The premier said he plans to contact the prime minister and advocate a pan-Canadian approach to discouraging non-essential travel.
“I’m encouraging the prime minister to take this opportunity to work with all of us — and I’m confident that he will — to say broadly to all Canadians: Stay where you live, reduce your social interactions, do only those things that are essential to you and your family and your business and your employment, and other than that, stay tight, stay focused on bending the curve.”
Horgan said it’s important to ensure people in Coquitlam are living under the same rules as those in Chicoutimi, Que. “We need to make sure that those who want to come to British Columbia must only do so if it is essential for their business or their well being. Beyond that, we need to stay in our tight, social circles.”
The premier said when he speaks with the prime minister, he plans to bring up the Transport Canada edict that prohibits ferry travellers on lower decks from remaining in their vehicles during the voyage.
“I believe that B.C. Ferries can come up with strategies to keep people safe,” said Horgan, including having more employees on the car deck in the event there is a need to evacuate. “We’ve talked to B.C. Ferries about that, we’ve talked to Transport Canada about that, and I’ll continue to push this.”
Across the province, there are now 6,861 active COVID-19 cases, with 209 in hospital, including 58 in intensive care.
The majority of the new cases in Fraser and Vancouver Coastal health regions come from social gatherings, as well as some fitness classes.
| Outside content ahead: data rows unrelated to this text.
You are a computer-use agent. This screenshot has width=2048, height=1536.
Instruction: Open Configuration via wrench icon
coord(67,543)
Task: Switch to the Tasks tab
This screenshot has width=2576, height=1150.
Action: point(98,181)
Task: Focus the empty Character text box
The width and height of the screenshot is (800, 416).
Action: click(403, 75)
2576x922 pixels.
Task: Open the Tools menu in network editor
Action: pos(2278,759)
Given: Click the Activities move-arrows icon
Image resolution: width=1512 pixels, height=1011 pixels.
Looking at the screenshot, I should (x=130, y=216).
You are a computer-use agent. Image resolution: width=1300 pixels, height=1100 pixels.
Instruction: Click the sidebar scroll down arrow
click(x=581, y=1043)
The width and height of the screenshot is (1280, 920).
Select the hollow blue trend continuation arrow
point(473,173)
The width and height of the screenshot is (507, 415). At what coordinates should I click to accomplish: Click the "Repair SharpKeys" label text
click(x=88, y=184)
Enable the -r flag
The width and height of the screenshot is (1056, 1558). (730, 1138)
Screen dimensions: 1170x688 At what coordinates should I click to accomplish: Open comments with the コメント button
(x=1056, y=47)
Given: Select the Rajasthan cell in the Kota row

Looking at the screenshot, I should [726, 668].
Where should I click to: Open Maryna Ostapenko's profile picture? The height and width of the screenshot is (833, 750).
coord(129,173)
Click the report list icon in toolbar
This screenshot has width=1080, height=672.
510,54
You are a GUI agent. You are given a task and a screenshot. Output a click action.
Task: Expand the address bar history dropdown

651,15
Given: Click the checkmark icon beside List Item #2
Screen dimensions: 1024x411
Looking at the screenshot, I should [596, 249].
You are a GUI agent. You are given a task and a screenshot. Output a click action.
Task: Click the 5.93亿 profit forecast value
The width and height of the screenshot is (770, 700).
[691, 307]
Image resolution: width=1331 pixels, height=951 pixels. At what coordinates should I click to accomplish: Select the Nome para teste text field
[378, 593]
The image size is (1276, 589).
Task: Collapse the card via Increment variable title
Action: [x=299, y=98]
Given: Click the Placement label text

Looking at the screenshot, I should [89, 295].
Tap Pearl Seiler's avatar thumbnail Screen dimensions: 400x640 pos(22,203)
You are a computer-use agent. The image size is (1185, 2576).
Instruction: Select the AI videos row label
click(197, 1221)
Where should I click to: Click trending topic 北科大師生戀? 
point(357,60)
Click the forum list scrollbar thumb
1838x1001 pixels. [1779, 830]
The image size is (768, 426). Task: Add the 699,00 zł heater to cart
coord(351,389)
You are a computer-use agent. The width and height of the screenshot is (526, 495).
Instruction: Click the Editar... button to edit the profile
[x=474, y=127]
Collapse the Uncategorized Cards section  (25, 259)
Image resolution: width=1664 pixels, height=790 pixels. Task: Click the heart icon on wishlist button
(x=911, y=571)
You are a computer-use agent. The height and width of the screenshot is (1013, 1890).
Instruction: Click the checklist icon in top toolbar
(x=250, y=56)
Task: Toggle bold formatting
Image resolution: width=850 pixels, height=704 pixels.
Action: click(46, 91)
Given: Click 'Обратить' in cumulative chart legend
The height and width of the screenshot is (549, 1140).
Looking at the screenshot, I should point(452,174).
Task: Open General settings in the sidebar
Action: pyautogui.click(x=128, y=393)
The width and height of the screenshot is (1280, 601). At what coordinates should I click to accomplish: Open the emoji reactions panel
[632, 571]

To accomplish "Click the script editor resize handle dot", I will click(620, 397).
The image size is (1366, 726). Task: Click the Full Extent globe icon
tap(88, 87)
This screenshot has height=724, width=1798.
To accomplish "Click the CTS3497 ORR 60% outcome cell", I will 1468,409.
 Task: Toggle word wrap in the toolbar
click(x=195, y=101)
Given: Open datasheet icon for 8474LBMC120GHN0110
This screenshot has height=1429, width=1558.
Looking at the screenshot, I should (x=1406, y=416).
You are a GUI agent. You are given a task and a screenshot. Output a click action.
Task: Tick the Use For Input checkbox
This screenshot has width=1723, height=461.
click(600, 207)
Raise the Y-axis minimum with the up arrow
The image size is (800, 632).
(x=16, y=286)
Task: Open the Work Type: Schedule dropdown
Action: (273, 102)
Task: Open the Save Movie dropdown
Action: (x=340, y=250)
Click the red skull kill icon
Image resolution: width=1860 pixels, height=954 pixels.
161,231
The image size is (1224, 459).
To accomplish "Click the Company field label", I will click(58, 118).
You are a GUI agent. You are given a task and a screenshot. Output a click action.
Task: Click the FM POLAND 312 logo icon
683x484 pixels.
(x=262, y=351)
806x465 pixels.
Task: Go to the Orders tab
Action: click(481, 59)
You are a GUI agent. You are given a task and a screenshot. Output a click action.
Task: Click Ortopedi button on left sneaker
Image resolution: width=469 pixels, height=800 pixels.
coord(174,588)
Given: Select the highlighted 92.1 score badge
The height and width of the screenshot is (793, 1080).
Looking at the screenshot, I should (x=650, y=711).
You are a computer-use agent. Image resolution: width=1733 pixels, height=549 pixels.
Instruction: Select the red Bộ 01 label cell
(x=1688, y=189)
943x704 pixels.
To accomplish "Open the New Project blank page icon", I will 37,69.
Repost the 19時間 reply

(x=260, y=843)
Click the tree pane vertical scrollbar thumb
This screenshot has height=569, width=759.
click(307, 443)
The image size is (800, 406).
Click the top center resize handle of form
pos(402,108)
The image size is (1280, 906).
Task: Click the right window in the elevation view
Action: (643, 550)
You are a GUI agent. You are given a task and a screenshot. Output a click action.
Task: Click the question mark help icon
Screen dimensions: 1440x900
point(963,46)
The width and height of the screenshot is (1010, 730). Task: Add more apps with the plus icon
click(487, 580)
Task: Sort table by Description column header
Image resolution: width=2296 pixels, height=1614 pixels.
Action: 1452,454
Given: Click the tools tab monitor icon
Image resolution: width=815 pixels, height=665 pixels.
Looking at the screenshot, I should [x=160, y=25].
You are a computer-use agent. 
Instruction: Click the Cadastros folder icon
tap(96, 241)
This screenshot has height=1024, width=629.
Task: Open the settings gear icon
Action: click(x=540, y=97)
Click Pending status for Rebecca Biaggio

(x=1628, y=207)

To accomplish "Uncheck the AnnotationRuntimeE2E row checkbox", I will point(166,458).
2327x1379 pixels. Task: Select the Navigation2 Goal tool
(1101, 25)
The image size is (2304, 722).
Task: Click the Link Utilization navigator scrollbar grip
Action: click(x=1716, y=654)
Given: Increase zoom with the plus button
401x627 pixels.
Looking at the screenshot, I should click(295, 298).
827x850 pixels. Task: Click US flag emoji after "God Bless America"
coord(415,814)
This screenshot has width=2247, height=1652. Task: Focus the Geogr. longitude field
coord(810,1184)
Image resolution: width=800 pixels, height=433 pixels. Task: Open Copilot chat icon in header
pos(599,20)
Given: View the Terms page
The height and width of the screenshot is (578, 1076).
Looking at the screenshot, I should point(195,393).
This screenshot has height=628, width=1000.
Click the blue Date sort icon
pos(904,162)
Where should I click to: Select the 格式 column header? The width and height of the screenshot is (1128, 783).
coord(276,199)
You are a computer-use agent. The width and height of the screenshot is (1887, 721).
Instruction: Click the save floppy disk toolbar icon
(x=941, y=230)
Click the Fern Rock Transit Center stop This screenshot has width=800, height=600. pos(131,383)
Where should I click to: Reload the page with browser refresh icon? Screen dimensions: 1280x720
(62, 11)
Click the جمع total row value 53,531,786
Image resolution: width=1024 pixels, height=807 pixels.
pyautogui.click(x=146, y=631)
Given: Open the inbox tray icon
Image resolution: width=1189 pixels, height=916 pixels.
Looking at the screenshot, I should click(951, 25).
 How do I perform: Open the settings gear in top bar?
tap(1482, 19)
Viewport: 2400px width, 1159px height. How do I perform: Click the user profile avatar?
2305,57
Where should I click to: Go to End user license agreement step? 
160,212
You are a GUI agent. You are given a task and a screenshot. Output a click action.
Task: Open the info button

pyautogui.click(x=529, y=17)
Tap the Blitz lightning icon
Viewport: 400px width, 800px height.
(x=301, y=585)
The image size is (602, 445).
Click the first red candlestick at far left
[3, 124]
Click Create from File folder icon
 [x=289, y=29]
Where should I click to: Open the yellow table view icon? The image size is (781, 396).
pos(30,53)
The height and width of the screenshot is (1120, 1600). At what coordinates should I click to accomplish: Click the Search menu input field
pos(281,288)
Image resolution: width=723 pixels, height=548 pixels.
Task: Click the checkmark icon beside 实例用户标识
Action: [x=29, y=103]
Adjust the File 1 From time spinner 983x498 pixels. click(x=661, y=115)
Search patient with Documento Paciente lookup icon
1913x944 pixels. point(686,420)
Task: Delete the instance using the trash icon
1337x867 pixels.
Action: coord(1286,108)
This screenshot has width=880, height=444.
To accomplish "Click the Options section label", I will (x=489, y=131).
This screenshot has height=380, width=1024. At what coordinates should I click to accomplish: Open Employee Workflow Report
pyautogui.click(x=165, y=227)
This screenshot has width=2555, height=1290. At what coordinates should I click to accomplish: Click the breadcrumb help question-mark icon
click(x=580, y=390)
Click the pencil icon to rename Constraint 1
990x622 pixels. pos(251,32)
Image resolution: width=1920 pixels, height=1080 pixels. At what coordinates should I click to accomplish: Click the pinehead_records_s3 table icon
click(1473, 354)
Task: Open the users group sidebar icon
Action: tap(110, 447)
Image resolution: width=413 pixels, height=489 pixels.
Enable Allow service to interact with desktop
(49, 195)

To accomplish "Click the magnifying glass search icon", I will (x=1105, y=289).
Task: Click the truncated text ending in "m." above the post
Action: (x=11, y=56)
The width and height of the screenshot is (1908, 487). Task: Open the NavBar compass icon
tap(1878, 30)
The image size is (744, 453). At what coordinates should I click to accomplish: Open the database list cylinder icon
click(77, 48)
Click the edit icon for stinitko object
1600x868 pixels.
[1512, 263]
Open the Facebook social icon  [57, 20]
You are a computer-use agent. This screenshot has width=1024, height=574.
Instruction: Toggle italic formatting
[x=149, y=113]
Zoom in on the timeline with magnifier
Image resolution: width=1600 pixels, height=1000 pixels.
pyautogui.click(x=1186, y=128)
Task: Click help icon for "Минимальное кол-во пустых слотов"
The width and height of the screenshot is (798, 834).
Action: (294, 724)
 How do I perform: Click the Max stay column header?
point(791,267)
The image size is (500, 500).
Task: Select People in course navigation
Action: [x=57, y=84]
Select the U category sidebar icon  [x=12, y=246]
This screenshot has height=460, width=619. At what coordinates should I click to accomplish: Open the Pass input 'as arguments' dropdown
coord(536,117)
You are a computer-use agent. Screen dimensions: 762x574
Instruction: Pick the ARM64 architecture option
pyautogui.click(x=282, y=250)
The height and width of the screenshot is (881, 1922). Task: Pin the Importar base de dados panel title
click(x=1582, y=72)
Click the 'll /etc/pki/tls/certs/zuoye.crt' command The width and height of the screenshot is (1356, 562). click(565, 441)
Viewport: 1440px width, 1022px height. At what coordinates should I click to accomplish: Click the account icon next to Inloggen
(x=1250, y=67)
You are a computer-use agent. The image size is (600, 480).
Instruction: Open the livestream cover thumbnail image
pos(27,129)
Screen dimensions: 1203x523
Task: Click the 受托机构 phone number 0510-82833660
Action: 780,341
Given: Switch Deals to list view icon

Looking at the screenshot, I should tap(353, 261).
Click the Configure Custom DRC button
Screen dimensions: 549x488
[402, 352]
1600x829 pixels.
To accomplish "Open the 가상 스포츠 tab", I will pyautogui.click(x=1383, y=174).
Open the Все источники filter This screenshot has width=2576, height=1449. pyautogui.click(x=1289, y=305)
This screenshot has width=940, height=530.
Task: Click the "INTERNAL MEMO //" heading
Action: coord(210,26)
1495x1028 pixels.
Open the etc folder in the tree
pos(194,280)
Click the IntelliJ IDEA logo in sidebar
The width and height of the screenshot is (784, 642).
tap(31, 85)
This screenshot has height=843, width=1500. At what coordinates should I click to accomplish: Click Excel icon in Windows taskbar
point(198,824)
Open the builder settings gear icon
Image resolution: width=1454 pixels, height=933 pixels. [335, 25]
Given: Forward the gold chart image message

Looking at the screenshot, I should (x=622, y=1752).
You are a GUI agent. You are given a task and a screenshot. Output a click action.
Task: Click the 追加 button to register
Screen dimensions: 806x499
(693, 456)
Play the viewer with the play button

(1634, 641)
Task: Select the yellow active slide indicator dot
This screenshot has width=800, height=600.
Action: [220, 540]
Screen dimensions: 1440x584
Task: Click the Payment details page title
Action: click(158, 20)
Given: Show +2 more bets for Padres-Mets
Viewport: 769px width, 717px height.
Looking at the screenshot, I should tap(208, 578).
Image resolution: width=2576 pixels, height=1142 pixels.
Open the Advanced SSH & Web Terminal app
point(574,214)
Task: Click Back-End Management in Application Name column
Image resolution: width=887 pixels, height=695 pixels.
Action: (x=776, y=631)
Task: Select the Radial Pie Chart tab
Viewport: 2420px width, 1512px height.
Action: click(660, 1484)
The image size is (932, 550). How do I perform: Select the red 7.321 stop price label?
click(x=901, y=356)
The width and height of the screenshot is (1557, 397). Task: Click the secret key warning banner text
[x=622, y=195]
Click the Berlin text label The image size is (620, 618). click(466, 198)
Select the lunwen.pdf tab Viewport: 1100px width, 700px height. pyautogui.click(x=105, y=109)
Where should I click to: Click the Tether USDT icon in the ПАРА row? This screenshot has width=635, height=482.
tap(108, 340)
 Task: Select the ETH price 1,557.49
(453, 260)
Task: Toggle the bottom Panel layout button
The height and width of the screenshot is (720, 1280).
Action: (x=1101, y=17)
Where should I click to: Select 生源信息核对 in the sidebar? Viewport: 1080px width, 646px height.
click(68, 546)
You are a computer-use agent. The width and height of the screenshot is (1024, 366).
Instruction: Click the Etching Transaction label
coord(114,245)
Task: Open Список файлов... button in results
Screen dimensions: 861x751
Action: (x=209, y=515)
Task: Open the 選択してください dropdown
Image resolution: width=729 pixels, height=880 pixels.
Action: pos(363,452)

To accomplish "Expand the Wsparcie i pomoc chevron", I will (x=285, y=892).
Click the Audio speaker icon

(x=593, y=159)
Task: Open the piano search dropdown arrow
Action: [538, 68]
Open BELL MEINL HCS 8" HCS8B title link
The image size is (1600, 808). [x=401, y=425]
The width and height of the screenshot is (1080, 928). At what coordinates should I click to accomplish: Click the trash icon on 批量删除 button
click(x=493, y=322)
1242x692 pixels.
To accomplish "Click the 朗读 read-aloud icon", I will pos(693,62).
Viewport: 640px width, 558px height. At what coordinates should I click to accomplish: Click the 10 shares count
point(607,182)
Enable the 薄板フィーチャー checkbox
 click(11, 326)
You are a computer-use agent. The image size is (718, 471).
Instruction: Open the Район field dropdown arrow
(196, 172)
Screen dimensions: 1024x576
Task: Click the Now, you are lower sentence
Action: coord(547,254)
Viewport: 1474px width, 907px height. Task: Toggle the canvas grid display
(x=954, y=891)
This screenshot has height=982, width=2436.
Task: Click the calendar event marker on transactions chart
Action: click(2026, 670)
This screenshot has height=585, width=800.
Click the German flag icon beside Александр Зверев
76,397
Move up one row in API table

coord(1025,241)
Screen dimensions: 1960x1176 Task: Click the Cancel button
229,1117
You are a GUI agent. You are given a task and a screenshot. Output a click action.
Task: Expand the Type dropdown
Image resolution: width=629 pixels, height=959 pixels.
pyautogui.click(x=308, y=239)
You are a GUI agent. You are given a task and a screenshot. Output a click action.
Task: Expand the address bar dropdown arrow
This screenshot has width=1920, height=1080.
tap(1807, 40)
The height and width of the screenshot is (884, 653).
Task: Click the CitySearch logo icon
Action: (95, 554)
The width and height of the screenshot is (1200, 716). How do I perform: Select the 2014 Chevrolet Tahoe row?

Horgan said Henry will have “more to say” about gyms and other businesses on Thursday, including new orders.
With pockets of outbreaks in B.C. schools, including those in the Nanaimo-Ladysmith School District, “troubleshooters” have been going through the kindergarten to Grade 12 system to ensure the province can respond to changing circumstances, he said.
Vaccines for COVID-19 are promising, “but we’re not there yet,” said Horgan. “We cannot lose our resolve now. We have to redouble our efforts to protect each other in our province going forward.”